Futures in Rust

Writing an Async Web API Wrapper - An excercise in learning Rust

I stumbled upon Rust a few months ago but didn’t really bother to learn it. The ecosystem was tiny, the language seemed to be of little practical use and it was bothersome to get my head around its quirks like borrowing and lifetimes.

But things have changed. With growing interest and a fast-evolving ecosystem, the language is impossible to ignore. Go’s goroutines and Scala’s Futures had really spoiled me and I really needed something similar. Then I stumbled upon futures, a zero-cost futures and streams Rust library. And I thought of making a simple async web API wrapper as my first Rust project and a blog post to go along as a tutorial.

Background

I started off very naively, searching for “async HTTP client library Rust” on Google and the first couple of results included hyper, mio and rotor.

hyper

hyper is a well designed and almost defacto HTTP library in the Rust ecosystem but the async support was still a work-in-progress and used a very last-decade interface with handler functions (hyper::client::Handler trait). I do not know if an alternative API exists but the one example that I found repelled me enough. I was looking for something flexible and composable, which the users of my library could naturally extend and not a mess of handlers which would be a nightmare to reason about and extend.

mio

mio is bare-bones but definitely the defacto async library that there is for Rust. It uses an event loop at its core and boasts of non-blocking sockets and thread safe message channels for communication.

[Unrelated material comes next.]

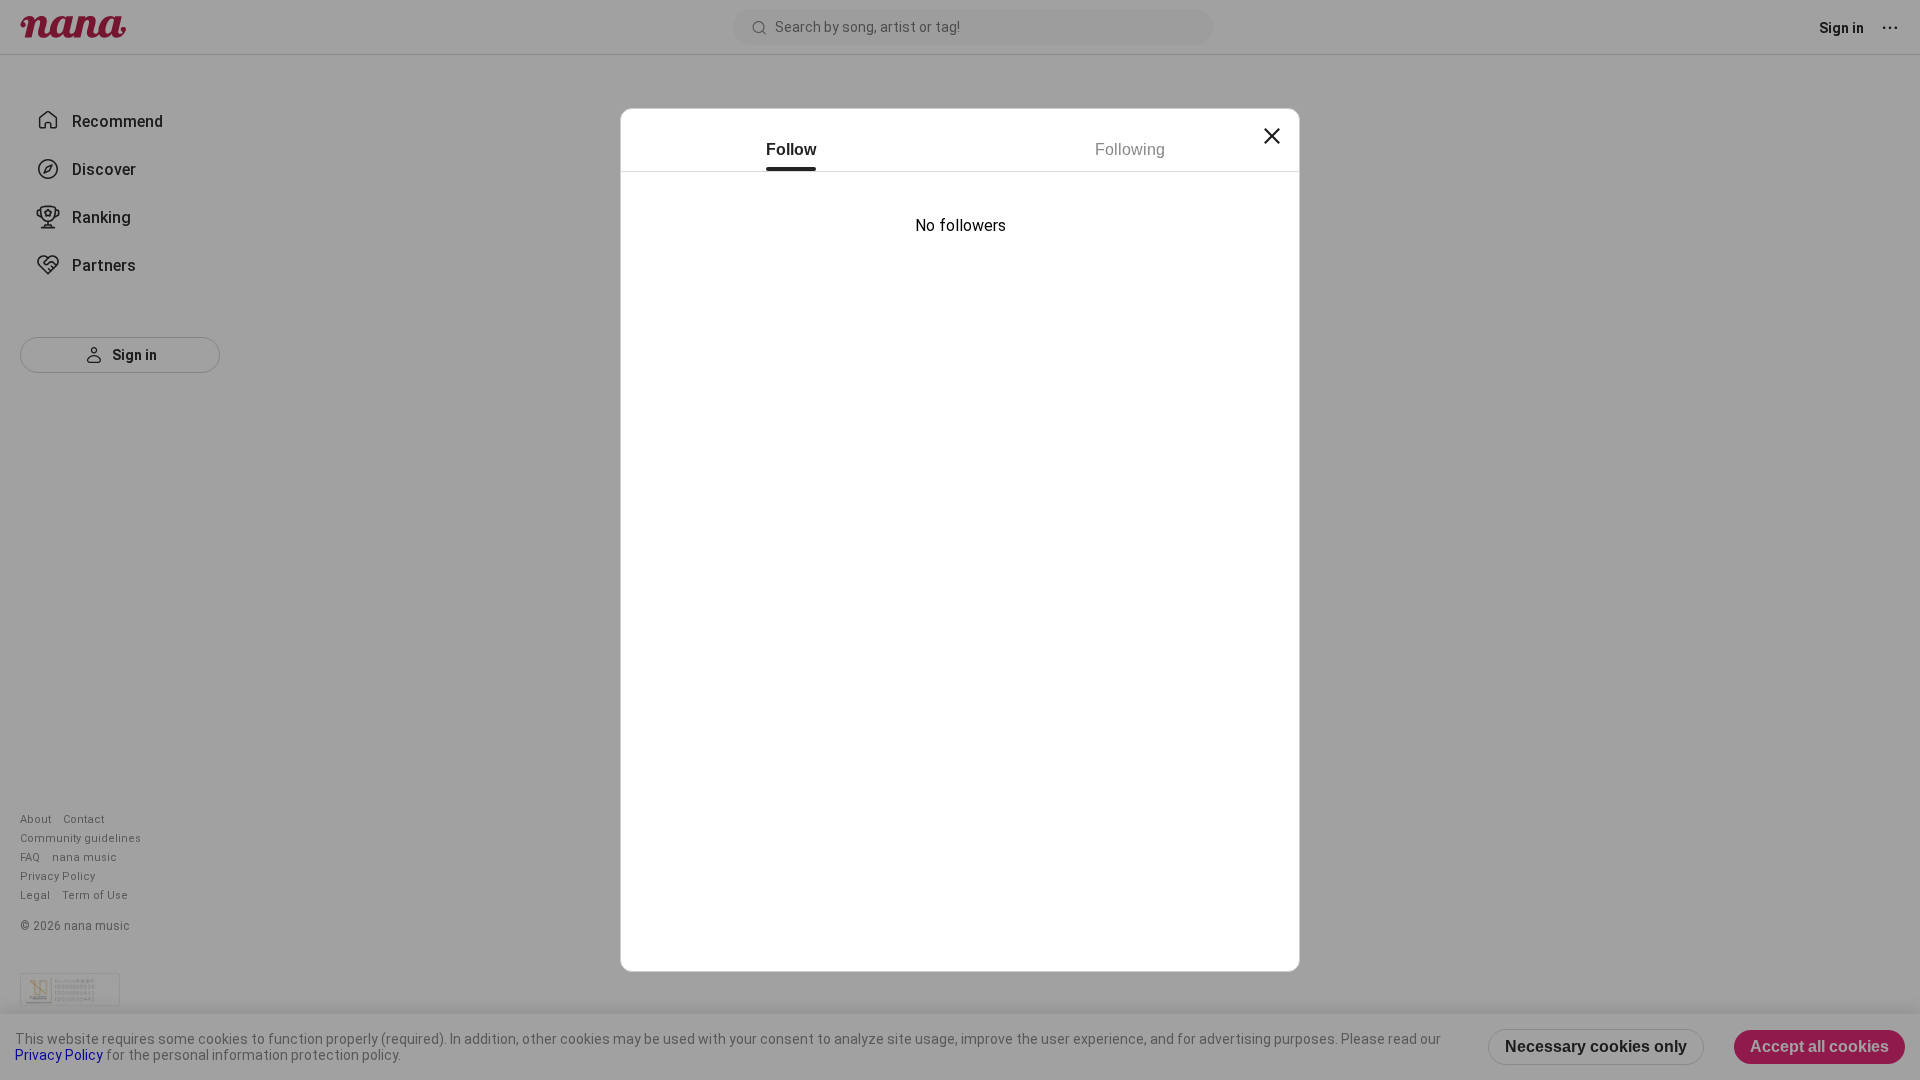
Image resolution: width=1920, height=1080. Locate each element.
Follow (791, 149)
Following (1130, 149)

Unfortunately, it’s pretty low level and would need a lot more on top to make it suitable for my purpose.

rotor

Seeing rotor’s Github project page excited me because they promised “A Future type which allows communication between state machines in safe and efficient way”. I immediately went to look at the two server and client examples to see how this Future type works. Ctrl+F Future: no results. I go to the project docs and search for Future. Nothing.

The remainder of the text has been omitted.